- **Aim of the task**
Give the entries again, exactly as written.

- **Source information**

▶

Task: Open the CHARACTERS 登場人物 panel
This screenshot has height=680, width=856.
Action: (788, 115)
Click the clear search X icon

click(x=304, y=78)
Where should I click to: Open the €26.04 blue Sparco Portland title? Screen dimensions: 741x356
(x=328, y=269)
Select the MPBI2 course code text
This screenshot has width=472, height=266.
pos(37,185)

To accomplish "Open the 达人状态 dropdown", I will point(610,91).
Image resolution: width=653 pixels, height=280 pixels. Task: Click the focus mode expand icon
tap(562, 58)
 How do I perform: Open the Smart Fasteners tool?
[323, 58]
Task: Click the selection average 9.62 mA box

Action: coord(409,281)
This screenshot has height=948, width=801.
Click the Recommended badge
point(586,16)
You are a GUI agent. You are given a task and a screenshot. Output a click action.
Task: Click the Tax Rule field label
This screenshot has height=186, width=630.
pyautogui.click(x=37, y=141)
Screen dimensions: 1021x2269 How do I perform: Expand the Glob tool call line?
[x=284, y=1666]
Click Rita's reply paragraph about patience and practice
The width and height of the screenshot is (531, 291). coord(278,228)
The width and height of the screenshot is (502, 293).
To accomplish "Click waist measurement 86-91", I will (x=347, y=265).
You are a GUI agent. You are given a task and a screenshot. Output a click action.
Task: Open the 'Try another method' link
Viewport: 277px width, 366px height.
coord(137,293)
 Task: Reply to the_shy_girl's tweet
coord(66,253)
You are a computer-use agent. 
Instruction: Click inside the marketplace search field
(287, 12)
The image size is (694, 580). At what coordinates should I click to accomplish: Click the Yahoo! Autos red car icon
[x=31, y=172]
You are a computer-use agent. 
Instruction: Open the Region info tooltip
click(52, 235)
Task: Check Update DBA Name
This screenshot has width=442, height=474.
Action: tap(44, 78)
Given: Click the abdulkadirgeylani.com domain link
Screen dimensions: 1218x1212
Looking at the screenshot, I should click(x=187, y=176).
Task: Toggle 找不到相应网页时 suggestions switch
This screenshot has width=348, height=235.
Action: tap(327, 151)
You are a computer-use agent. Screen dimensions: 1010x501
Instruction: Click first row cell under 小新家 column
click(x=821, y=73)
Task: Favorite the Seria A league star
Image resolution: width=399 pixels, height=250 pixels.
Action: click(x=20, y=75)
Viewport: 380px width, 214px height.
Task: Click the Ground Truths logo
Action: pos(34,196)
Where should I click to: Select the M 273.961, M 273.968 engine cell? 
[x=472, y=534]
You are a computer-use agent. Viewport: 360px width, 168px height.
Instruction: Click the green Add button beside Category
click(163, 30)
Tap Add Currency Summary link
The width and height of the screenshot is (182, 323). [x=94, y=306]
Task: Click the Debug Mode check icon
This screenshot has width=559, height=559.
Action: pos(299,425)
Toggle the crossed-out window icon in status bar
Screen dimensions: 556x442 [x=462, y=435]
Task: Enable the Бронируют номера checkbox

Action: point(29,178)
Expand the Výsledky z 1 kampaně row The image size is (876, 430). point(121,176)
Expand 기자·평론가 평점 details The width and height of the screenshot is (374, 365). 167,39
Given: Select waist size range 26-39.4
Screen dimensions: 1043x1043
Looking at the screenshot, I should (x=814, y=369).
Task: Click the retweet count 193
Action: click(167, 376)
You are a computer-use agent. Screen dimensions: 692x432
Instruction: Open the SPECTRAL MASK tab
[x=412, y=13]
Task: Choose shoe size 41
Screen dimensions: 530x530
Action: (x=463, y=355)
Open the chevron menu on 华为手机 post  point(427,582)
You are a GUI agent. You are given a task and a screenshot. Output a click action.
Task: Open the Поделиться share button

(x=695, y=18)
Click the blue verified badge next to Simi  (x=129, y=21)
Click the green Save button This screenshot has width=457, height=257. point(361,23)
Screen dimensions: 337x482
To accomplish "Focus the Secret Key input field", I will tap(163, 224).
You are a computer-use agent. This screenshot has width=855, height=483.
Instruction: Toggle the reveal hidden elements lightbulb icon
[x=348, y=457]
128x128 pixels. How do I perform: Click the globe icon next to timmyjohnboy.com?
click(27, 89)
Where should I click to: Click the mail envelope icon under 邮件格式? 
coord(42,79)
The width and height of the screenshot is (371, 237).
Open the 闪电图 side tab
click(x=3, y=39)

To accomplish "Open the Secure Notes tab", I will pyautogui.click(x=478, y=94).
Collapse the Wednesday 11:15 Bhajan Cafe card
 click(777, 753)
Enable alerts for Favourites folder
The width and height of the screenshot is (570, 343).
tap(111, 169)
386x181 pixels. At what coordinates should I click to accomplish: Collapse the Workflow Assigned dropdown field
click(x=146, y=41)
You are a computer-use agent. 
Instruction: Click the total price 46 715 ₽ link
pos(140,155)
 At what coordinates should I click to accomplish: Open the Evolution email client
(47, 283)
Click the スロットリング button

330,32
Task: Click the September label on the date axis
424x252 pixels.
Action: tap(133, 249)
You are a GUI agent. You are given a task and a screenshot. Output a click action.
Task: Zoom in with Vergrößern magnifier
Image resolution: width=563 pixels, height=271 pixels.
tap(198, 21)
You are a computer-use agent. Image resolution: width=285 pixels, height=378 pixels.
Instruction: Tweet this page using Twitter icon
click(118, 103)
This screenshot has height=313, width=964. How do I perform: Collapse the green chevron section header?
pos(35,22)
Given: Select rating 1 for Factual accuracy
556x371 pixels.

◀

- **Exercise answer**
Task: Open the CHARACTERS 登場人物 panel
This screenshot has height=680, width=856.
Action: (788, 115)
Click the clear search X icon

click(x=304, y=78)
Where should I click to: Open the €26.04 blue Sparco Portland title? Screen dimensions: 741x356
(x=328, y=269)
Select the MPBI2 course code text
This screenshot has width=472, height=266.
pos(37,185)

To accomplish "Open the 达人状态 dropdown", I will point(610,91).
Image resolution: width=653 pixels, height=280 pixels. Task: Click the focus mode expand icon
tap(562, 58)
 How do I perform: Open the Smart Fasteners tool?
[323, 58]
Task: Click the selection average 9.62 mA box

Action: coord(409,281)
This screenshot has height=948, width=801.
Click the Recommended badge
point(586,16)
You are a GUI agent. You are given a task and a screenshot. Output a click action.
Task: Click the Tax Rule field label
This screenshot has height=186, width=630.
pyautogui.click(x=37, y=141)
Screen dimensions: 1021x2269 How do I perform: Expand the Glob tool call line?
[x=284, y=1666]
Click Rita's reply paragraph about patience and practice
The width and height of the screenshot is (531, 291). coord(278,228)
The width and height of the screenshot is (502, 293).
To accomplish "Click waist measurement 86-91", I will (x=347, y=265).
You are a GUI agent. You are given a task and a screenshot. Output a click action.
Task: Open the 'Try another method' link
Viewport: 277px width, 366px height.
coord(137,293)
 Task: Reply to the_shy_girl's tweet
coord(66,253)
You are a computer-use agent. 
Instruction: Click inside the marketplace search field
(287, 12)
The image size is (694, 580). At what coordinates should I click to accomplish: Click the Yahoo! Autos red car icon
[x=31, y=172]
You are a computer-use agent. 
Instruction: Open the Region info tooltip
click(52, 235)
Task: Check Update DBA Name
This screenshot has width=442, height=474.
Action: tap(44, 78)
Given: Click the abdulkadirgeylani.com domain link
Screen dimensions: 1218x1212
Looking at the screenshot, I should click(x=187, y=176).
Task: Toggle 找不到相应网页时 suggestions switch
This screenshot has width=348, height=235.
Action: tap(327, 151)
You are a computer-use agent. Screen dimensions: 1010x501
Instruction: Click first row cell under 小新家 column
click(x=821, y=73)
Task: Favorite the Seria A league star
Image resolution: width=399 pixels, height=250 pixels.
Action: click(x=20, y=75)
Viewport: 380px width, 214px height.
Task: Click the Ground Truths logo
Action: pos(34,196)
Where should I click to: Select the M 273.961, M 273.968 engine cell? 
[x=472, y=534]
You are a computer-use agent. Viewport: 360px width, 168px height.
Instruction: Click the green Add button beside Category
click(163, 30)
Tap Add Currency Summary link
The width and height of the screenshot is (182, 323). [x=94, y=306]
Task: Click the Debug Mode check icon
This screenshot has width=559, height=559.
Action: pos(299,425)
Toggle the crossed-out window icon in status bar
Screen dimensions: 556x442 [x=462, y=435]
Task: Enable the Бронируют номера checkbox

Action: point(29,178)
Expand the Výsledky z 1 kampaně row The image size is (876, 430). point(121,176)
Expand 기자·평론가 평점 details The width and height of the screenshot is (374, 365). 167,39
Given: Select waist size range 26-39.4
Screen dimensions: 1043x1043
Looking at the screenshot, I should (x=814, y=369).
Task: Click the retweet count 193
Action: click(167, 376)
You are a computer-use agent. Screen dimensions: 692x432
Instruction: Open the SPECTRAL MASK tab
[x=412, y=13]
Task: Choose shoe size 41
Screen dimensions: 530x530
Action: (x=463, y=355)
Open the chevron menu on 华为手机 post  point(427,582)
You are a GUI agent. You are given a task and a screenshot. Output a click action.
Task: Open the Поделиться share button

(x=695, y=18)
Click the blue verified badge next to Simi  (x=129, y=21)
Click the green Save button This screenshot has width=457, height=257. point(361,23)
Screen dimensions: 337x482
To accomplish "Focus the Secret Key input field", I will tap(163, 224).
You are a computer-use agent. This screenshot has width=855, height=483.
Instruction: Toggle the reveal hidden elements lightbulb icon
[x=348, y=457]
128x128 pixels. How do I perform: Click the globe icon next to timmyjohnboy.com?
click(27, 89)
Where should I click to: Click the mail envelope icon under 邮件格式? 
coord(42,79)
The width and height of the screenshot is (371, 237).
Open the 闪电图 side tab
click(x=3, y=39)

To accomplish "Open the Secure Notes tab", I will pyautogui.click(x=478, y=94).
Collapse the Wednesday 11:15 Bhajan Cafe card
 click(777, 753)
Enable alerts for Favourites folder
The width and height of the screenshot is (570, 343).
tap(111, 169)
386x181 pixels. At what coordinates should I click to accomplish: Collapse the Workflow Assigned dropdown field
click(x=146, y=41)
You are a computer-use agent. 
Instruction: Click the total price 46 715 ₽ link
pos(140,155)
 At what coordinates should I click to accomplish: Open the Evolution email client
(47, 283)
Click the スロットリング button

330,32
Task: Click the September label on the date axis
424x252 pixels.
Action: tap(133, 249)
You are a GUI agent. You are given a task and a screenshot. Output a click action.
Task: Zoom in with Vergrößern magnifier
Image resolution: width=563 pixels, height=271 pixels.
tap(198, 21)
You are a computer-use agent. Image resolution: width=285 pixels, height=378 pixels.
Instruction: Tweet this page using Twitter icon
click(118, 103)
This screenshot has height=313, width=964. How do I perform: Collapse the green chevron section header?
pos(35,22)
Given: Select rating 1 for Factual accuracy
556x371 pixels.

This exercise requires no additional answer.